Brent Bautz walks out of his office at Richardton-Taylor High School and points to the ceiling.
There, the school superintendent shows where brick is cracked, displaced and appears to be pulling away from wooden beams, some of which have large cracks in them.
The school building that houses the district’s 130-plus junior high and high school students is 55 years old and, Bautz and others believe, needs to be replaced.
“A lot of people, they don’t realize when you walk down the hall and you see that stuff,” Bautz said. “When people come here most of the time, it’s just for games. Of course we always want everything to look nice. People say, ‘Oh there’s nothing wrong with the school, it looks fine.’ But foundationally, we have some issues.”
Bautz said Wednesday the school district is in the early stages of discussing a possible $15 million remodel of the existing school, which would include tearing down the south wing and reconstructing a two-level building in its place, and an almost complete overhaul of other parts of the building.
The project, which would require a bond issue, includes adding a multipurpose gym that could double as a cafeteria and commons area, a new band and choir room, a remodel of existing locker rooms, and a new secured entrance near administrative offices.
EAPC Architects Engineers, a Bismarck firm, recently finished a 40-page assessment of the building and described its issues in plain terms.
“In general, the high school buildings have significant structural and foundation deficiencies that include life safety concerns,” the firm wrote in its executive summary.
The report also found multiple areas of the school out of compliance with Occupational Safety and Health Administration and the Americans with Disabilities Act.
Duane Zent, Richardton-Taylor’s school board president and an area farmer, said the board believes the plan to tear down the south wing and build a new structure in its place is the most cost-effective way of ensuring the school’s future.
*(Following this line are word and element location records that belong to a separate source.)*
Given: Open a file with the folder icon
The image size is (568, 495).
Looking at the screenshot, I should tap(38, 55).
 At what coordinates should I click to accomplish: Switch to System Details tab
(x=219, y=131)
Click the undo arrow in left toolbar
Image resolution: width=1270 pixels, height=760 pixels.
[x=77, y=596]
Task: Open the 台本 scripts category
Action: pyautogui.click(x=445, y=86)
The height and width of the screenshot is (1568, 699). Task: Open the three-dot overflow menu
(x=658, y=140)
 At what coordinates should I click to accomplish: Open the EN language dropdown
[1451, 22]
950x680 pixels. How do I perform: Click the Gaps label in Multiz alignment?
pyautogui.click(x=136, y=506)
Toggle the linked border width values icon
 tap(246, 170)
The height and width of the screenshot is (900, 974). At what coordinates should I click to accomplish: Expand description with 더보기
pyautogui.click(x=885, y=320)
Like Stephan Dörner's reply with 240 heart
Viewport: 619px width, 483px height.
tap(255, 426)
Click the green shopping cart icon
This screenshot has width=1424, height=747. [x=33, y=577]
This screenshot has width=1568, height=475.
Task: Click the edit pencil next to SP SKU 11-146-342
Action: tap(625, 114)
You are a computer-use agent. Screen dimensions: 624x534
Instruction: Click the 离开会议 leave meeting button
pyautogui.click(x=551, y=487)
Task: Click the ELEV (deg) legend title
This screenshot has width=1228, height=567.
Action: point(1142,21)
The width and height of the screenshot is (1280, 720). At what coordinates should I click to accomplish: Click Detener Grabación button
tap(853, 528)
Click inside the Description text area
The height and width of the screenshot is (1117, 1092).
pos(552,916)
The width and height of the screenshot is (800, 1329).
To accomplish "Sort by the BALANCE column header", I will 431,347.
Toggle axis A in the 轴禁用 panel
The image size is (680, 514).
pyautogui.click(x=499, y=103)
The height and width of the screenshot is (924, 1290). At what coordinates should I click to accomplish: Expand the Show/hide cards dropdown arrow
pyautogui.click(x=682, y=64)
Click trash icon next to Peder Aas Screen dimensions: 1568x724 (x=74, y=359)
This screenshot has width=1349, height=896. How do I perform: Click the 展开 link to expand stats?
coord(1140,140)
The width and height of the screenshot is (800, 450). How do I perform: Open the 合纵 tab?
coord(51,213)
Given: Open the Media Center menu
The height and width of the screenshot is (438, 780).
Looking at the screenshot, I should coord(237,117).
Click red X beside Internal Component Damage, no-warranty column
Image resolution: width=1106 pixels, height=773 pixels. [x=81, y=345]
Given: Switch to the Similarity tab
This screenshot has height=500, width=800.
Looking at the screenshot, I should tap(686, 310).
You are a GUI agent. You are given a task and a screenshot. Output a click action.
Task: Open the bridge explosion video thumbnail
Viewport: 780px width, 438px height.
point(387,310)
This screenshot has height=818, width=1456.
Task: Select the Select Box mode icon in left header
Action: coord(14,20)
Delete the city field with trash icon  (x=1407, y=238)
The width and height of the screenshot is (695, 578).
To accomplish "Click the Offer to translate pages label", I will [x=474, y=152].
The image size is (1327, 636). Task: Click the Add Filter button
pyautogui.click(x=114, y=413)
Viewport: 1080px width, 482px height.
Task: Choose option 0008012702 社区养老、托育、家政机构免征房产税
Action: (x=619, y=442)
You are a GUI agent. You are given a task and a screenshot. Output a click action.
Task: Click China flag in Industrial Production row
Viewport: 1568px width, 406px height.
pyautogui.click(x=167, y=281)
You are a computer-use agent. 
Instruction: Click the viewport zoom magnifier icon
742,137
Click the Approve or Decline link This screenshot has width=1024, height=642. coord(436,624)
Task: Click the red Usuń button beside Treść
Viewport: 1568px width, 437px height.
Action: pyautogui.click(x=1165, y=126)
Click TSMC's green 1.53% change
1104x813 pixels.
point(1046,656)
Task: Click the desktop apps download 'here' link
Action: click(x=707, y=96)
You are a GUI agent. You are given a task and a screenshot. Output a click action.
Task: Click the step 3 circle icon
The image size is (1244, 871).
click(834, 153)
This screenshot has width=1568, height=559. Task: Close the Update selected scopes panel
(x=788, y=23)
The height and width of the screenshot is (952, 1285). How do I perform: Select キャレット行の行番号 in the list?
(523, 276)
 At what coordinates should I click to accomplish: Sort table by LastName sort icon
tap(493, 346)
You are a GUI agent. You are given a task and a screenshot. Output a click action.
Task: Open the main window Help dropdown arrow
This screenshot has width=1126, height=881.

“The board feels like we need to build a new building because our building in such bad shape that to pour more money into it, it’s going to be an unending project and we’ll still have an old building at the end of the day,” Zent said.
Zent, who graduated from the school in 1976 when the building was just 15 years old, said he remembers hearing the school was meant to last 30 years.
“These old buildings are not designed for any of this,” he said.
Why the need
Despite the oil slowdown in western North Dakota, Richardton-Taylor’s enrollment remains up compared to five years ago and it’s still steadily growing with nearly 300 total students.
There are 134 kids in the 7-12 building, and 164 kids in grades K-6.
Preschoolers, kindergartners and first-graders are in the old St. Mary’s Catholic School building in Richardton, which is leased by the district for thousands of dollars a month, and second- through sixth-graders are in Taylor. The junior high and high school students are in Richardton.
After a remodel, fifth grade and up would likely be sent to the Richardton school with the rest of the kids going to Taylor, which would also have air system improvements through the use of grants funding and mills, Bautz said.
“With the Taylor facility, structurally it’s fine,” Bautz said.
Richardton Mayor Frank Kirschenheiter said he’s a proponent of the remodel because the school system is a big reason why people choose to live in and around the community. Richardton-Taylor has a history of success in both its academic and athletic programs — notably Student Congress, speech, one-act play and, of course, football and basketball.
“Before the oil boom, the only draw we had to get people to town was that school system,” Kirschenheiter said. “It’s a school system that’s as good as any in the state and we have to keep it that way.”
However, Bautz, the board and city leaders like Kirschenheiter aren’t sure how taxpayers will react to the remodel plans, especially in the wake of the oil slowdown and current low ag commodity prices.
Alongside the school project, the city of Richardton may be faced with a large street reconstruction project in the near future that would require special assessments.
Minor street work in the town of about 550 people started three years ago, Kirschenheiter said, when cost estimates were much higher. Now that it’s easier to find engineers and contractors to do the work, the city wants to push forward with projects.
Like the school, the city’s streets were completed in the 1960s. Kirschenheiter said they’ve only had one chip-and-seal project done since.
“We don’t want it to be a burden on our taxpayers,” Bautz said of the proposed school project. “And that’s what’s so frustrating about it.”
Bautz and Zent said the school wants to have its plans for the remodel in order before they’re present to the public. No discussion for the project outside of regular board meetings has been set.
“We want to make sure … when we start going out and talking to the public that these are the right numbers, this is what we’re looking at, this is what it’s going to do to your taxes and that it’s a doable thing,” Bautz said.
Kirschenheiter, who said his grandfather told him “I paid for the school to educate you,” said he has similar feelings now that he’s in that position.
“It obviously is in need of repair,” Kirschenheiter said. “It has outlived its useful life in my opinion. Something has to happen.”